* _PROVIDED RECORDS_:
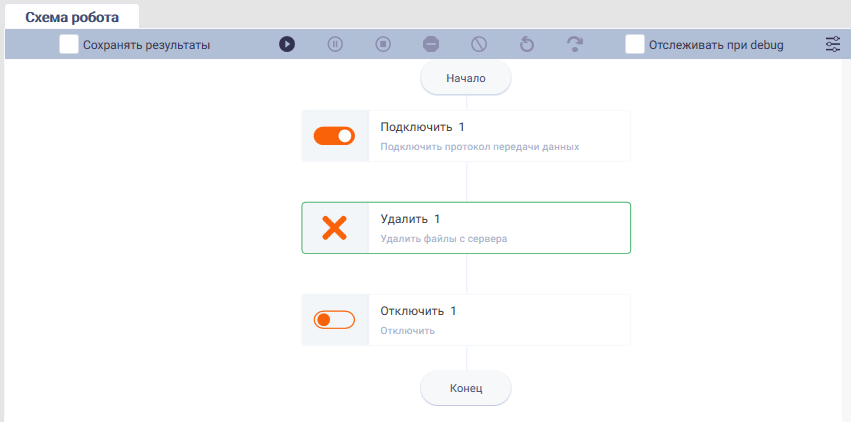Image resolution: width=851 pixels, height=422 pixels.
Task: Click the curved step-over arrow icon
Action: (x=575, y=44)
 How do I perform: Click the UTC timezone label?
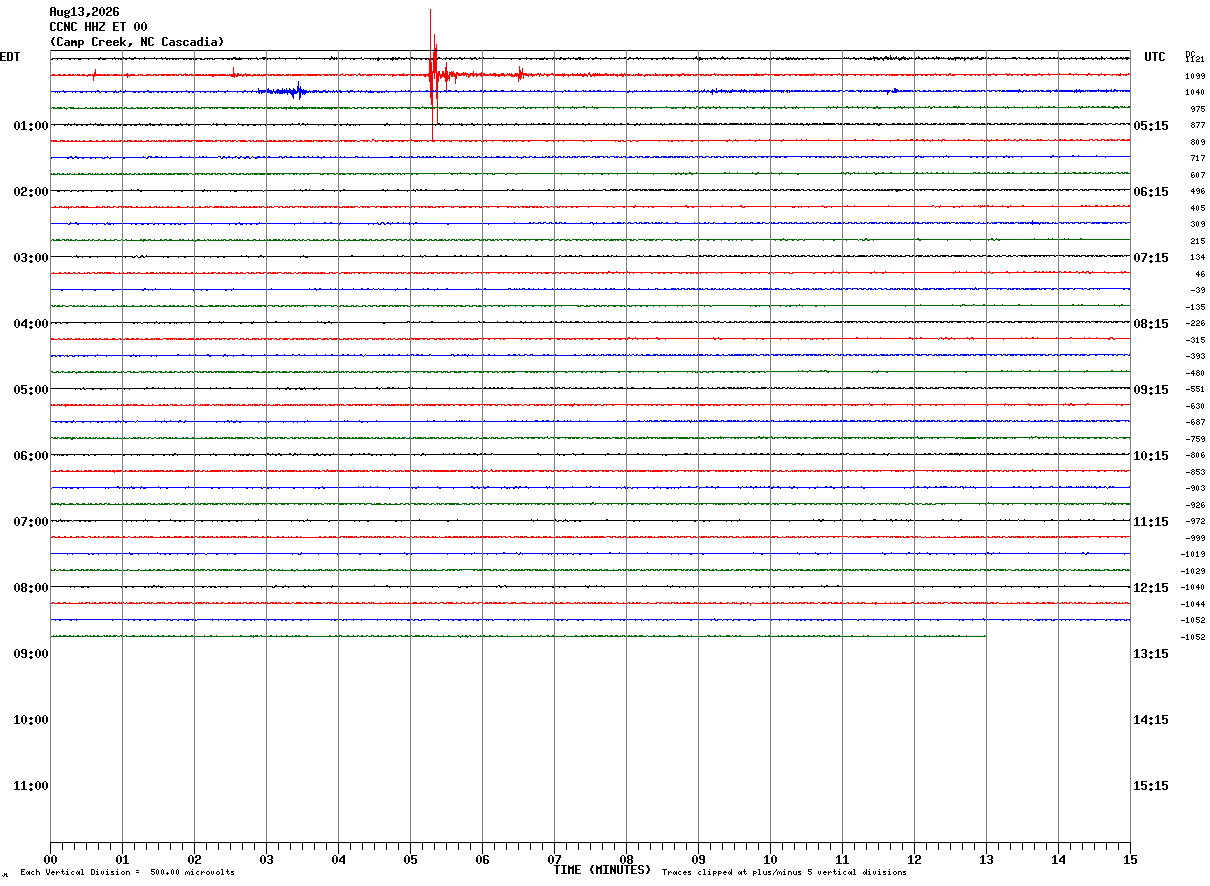(1155, 57)
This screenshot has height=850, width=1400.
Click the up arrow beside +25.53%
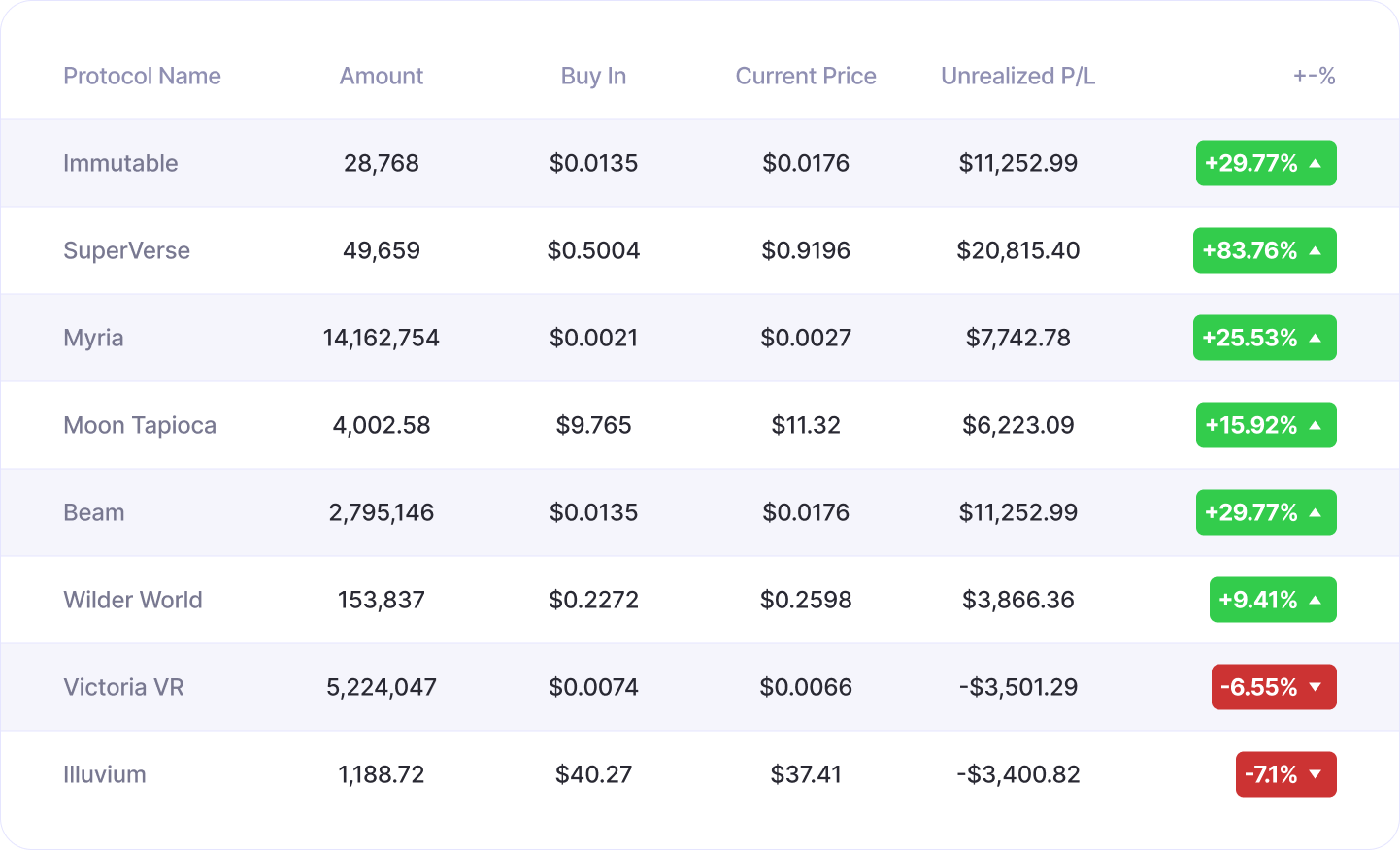[x=1316, y=338]
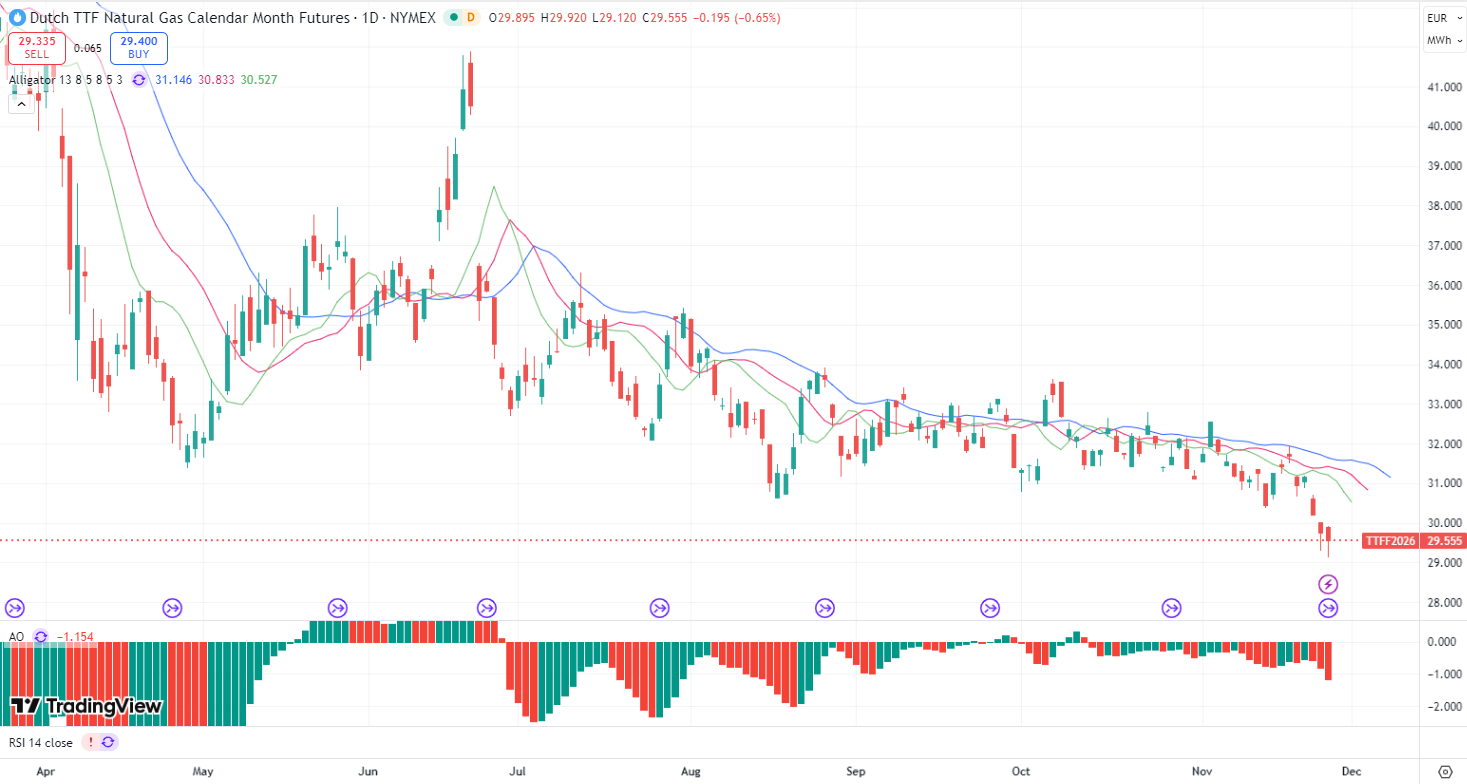This screenshot has width=1467, height=784.
Task: Click the TTFF2026 price label
Action: click(x=1390, y=541)

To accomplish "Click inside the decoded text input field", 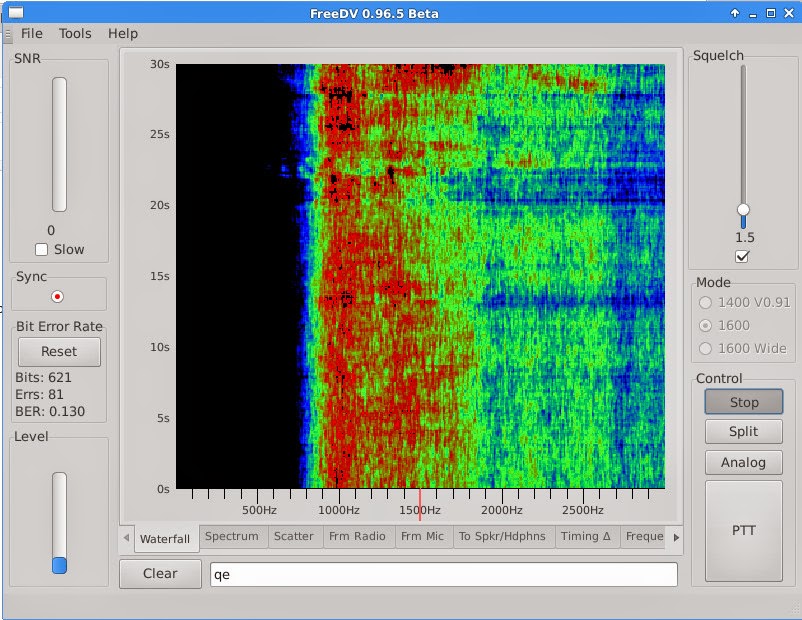I will click(x=440, y=574).
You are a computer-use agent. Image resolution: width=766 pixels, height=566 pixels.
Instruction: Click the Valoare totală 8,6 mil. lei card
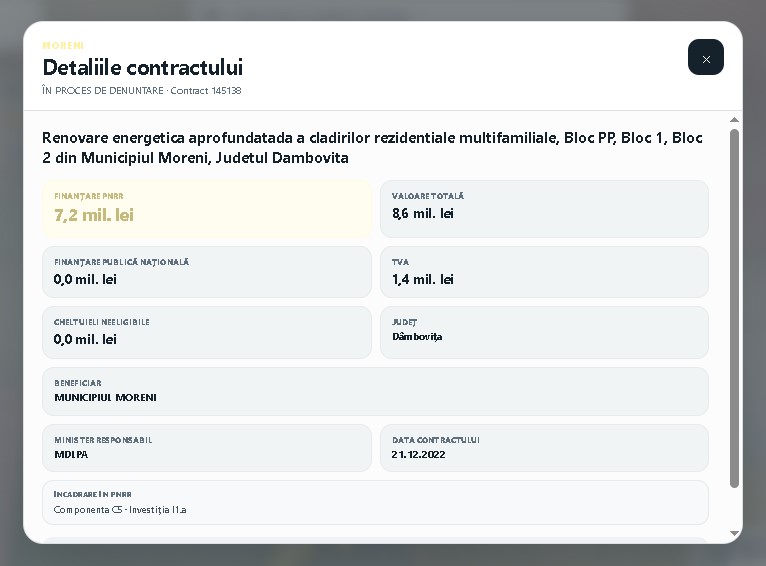[544, 209]
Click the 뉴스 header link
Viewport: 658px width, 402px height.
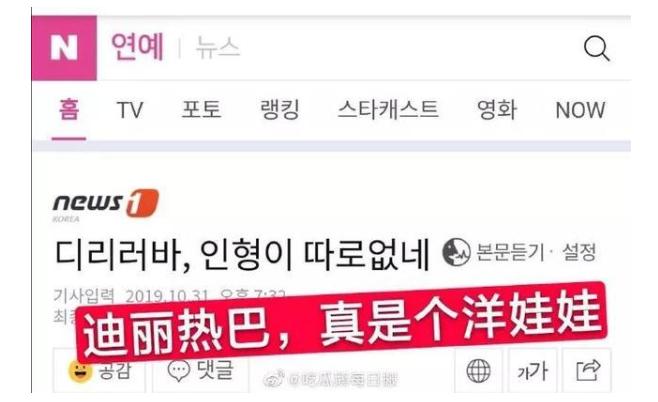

* _EXERCISE DIRECTIONS_:
In the answer, retype exactly and only the lines from the one holding "Click the 뉴스 header link" through the end of the listing, keeping both ends and dropping every picture.

* _ANSWER_:
Click the 뉴스 header link
Viewport: 658px width, 402px height.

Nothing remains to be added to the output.